En otras palabras: la libertad de expresión no es una concesión del poder; es un derecho de los ciudadanos y una condición indispensable para la República.
Quienes ejercemos funciones públicas debemos comprender que no estamos para ser aplaudidos sino para rendir cuentas. La crítica honesta, aun cuando resulte incómoda, fortalece las instituciones porque obliga a revisar decisiones, corregir errores y mantener los pies sobre la tierra.
Un funcionario que solo acepta elogios termina alejándose de la realidad (esto es “el diario de Yrigoyen”); uno que escucha, aun las voces disidentes, no solo demuestra respeto por quienes representa, sino también ejerce lo que declama: libertad.
Pero la libertad exige responsabilidad. Así como el poder político no debe pretender disciplinar periodistas, tampoco el periodismo debe disfrazar de independencia lo que en realidad es militancia partidaria.

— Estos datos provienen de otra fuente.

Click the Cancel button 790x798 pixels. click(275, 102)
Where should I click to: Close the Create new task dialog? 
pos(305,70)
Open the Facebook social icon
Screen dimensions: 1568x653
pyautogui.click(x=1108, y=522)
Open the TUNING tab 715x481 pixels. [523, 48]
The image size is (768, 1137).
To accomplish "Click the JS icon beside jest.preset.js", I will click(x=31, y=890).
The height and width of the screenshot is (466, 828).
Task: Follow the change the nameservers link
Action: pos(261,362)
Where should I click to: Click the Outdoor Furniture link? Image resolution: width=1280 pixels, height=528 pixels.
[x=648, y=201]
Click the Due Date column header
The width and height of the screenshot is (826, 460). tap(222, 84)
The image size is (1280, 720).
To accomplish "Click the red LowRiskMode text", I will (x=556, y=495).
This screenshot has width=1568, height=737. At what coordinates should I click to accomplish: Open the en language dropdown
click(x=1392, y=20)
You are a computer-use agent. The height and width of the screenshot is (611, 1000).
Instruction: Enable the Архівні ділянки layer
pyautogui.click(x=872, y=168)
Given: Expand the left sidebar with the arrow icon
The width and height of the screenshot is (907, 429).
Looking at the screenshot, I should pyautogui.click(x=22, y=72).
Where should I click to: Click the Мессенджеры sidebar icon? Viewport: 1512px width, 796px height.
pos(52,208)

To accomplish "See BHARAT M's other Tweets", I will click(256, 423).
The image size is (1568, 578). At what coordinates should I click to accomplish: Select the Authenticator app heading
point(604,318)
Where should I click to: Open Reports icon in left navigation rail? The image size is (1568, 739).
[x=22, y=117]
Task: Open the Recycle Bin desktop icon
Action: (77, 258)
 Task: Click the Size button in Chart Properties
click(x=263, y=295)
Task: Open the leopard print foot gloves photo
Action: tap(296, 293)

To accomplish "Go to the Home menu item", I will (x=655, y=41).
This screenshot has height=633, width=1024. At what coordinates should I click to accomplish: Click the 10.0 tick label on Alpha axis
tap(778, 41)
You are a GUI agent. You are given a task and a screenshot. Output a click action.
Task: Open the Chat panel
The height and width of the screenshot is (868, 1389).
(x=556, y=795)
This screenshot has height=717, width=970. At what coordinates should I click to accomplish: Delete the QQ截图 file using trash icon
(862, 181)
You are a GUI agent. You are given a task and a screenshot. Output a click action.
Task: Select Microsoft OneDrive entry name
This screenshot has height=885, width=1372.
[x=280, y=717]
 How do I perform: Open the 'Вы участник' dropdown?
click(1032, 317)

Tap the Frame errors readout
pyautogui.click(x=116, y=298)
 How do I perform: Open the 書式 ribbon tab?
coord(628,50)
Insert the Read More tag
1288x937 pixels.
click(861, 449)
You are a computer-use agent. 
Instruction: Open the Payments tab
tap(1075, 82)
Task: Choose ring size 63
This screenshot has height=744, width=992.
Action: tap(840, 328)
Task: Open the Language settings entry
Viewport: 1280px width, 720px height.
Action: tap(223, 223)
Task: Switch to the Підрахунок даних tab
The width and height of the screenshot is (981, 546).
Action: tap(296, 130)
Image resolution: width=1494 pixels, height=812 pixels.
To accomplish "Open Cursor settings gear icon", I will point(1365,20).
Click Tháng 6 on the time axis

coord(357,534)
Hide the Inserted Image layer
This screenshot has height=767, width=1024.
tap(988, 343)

No hay nada censurable en tener ideas o convicciones; lo cuestionable es ocultarlas detrás de una falsa neutralidad para intentar influir sobre la opinión pública desde una posición que no es la que realmente se ocupa. Estas son las manchas de la democracia que debemos limpiar porque, en definitiva, nadie es dueño de una verdad absoluta, ni tiene derecho a manipularla o imponerla como única voz legítima.
A Thomas Jefferson se le atribuye la frase: “Prefiero periódicos sin gobierno antes que gobierno sin periódicos”. Una idea que no expresa otra cosa que una prensa libre es una garantía para la sociedad, no para los periodistas ni para quienes gobiernan.
Por eso, la verdadera confianza pública se construye cuando cada uno cumple su rol con honestidad: el periodista informando y preguntando, y el funcionario explicando y respondiendo.
En este Día del Periodista, nuestro saludo y reconocimiento a quienes ejercen la profesión con independencia de criterio, vocación de verdad y compromiso con los vecinos.
La libertad no consiste en decir solamente aquello que agrada, sino en defender el derecho de todos a expresarse y asumir, al mismo tiempo, la responsabilidad por lo que hacemos y por lo que decimos.
Porque la libertad no se declama… se ejerce.